----- Extracted material
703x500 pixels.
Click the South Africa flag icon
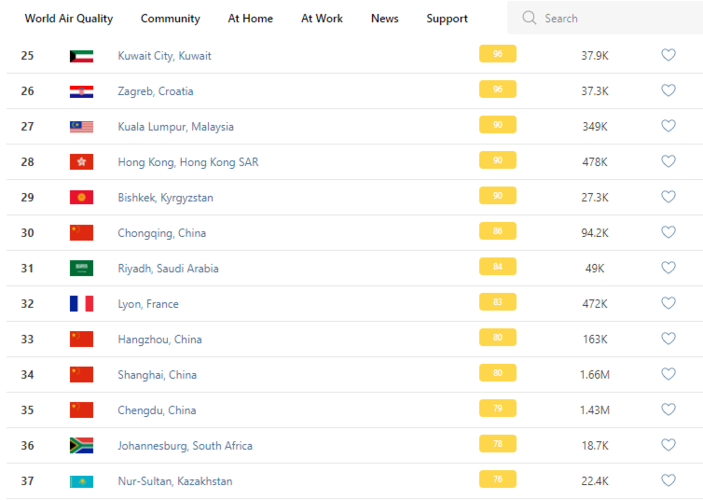[x=81, y=446]
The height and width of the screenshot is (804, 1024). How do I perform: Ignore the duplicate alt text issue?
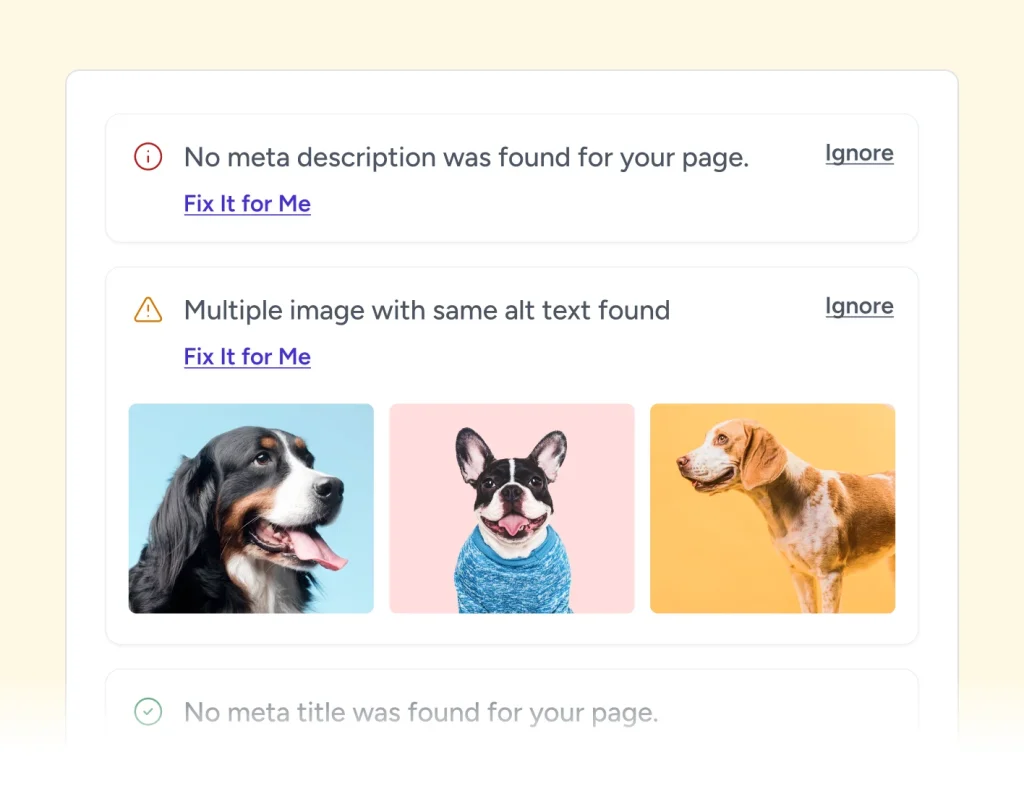pos(858,306)
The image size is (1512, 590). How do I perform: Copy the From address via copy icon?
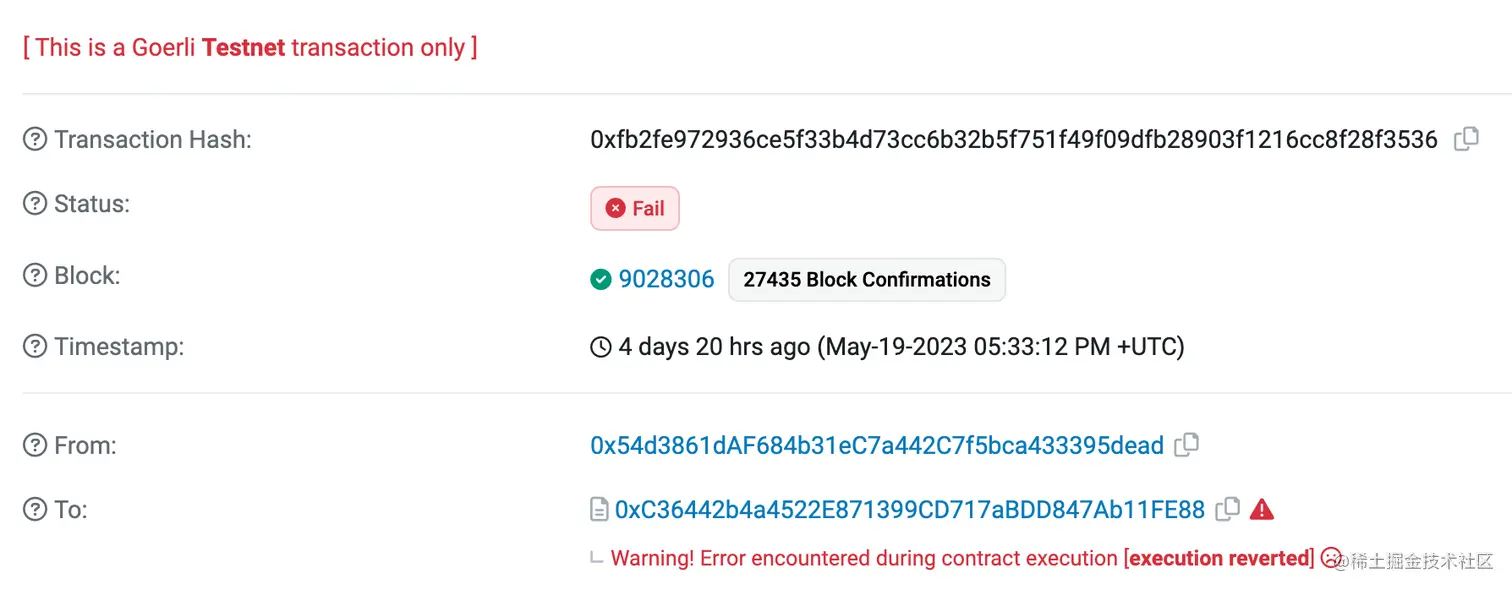tap(1187, 445)
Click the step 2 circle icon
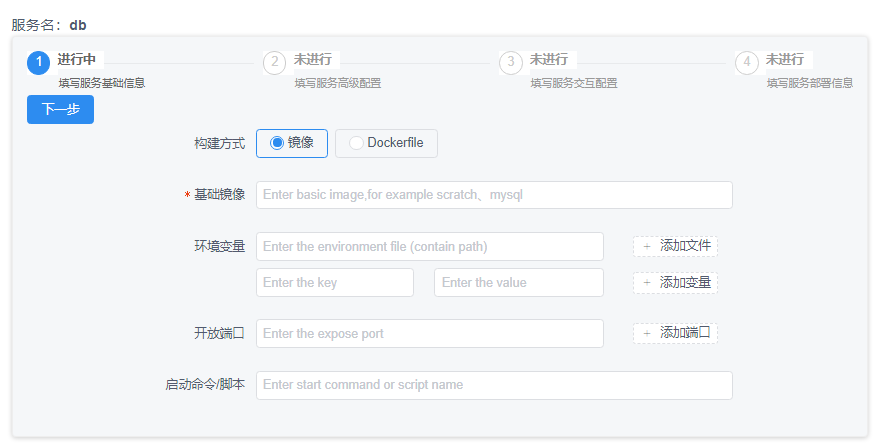880x447 pixels. 274,63
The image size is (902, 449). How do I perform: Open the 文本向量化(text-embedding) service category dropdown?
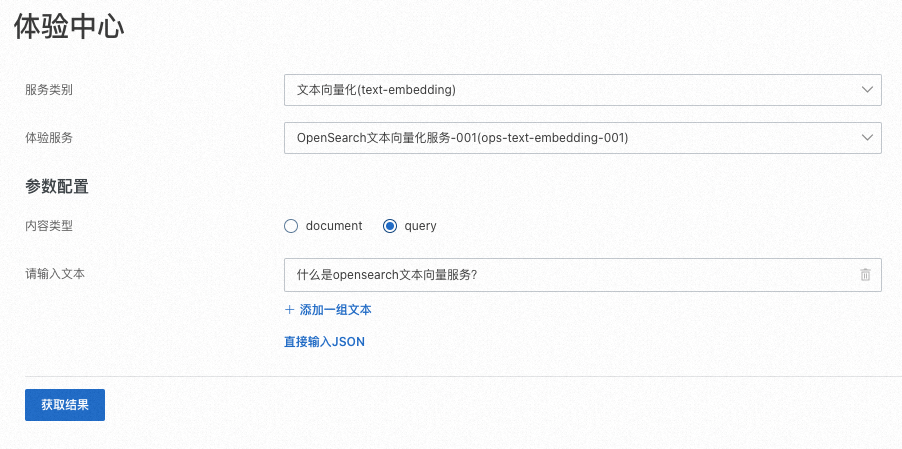(x=570, y=90)
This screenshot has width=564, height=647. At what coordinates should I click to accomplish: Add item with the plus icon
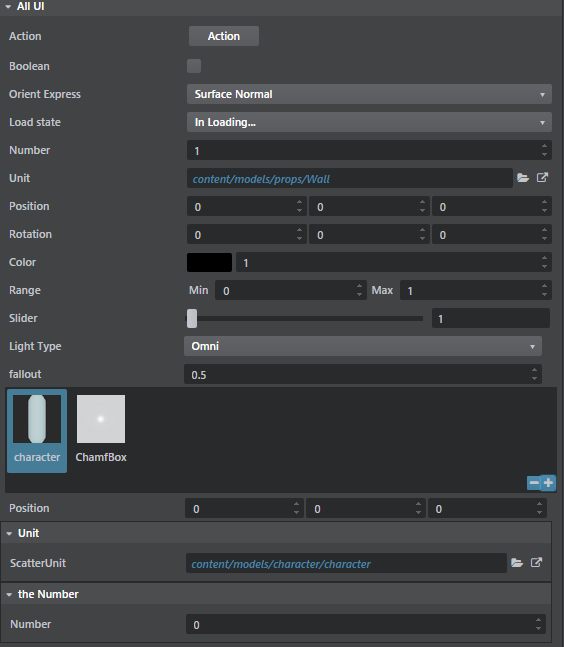[x=548, y=483]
----------
Problem: Could you repeat, exactly and with nothing else, the lines from the one containing "This screenshot has" through the last line of the records above, leaving out the pictures?

Solution:
This screenshot has width=564, height=647. At what coordinates should I click to accomplish: Add item with the plus icon
[x=548, y=483]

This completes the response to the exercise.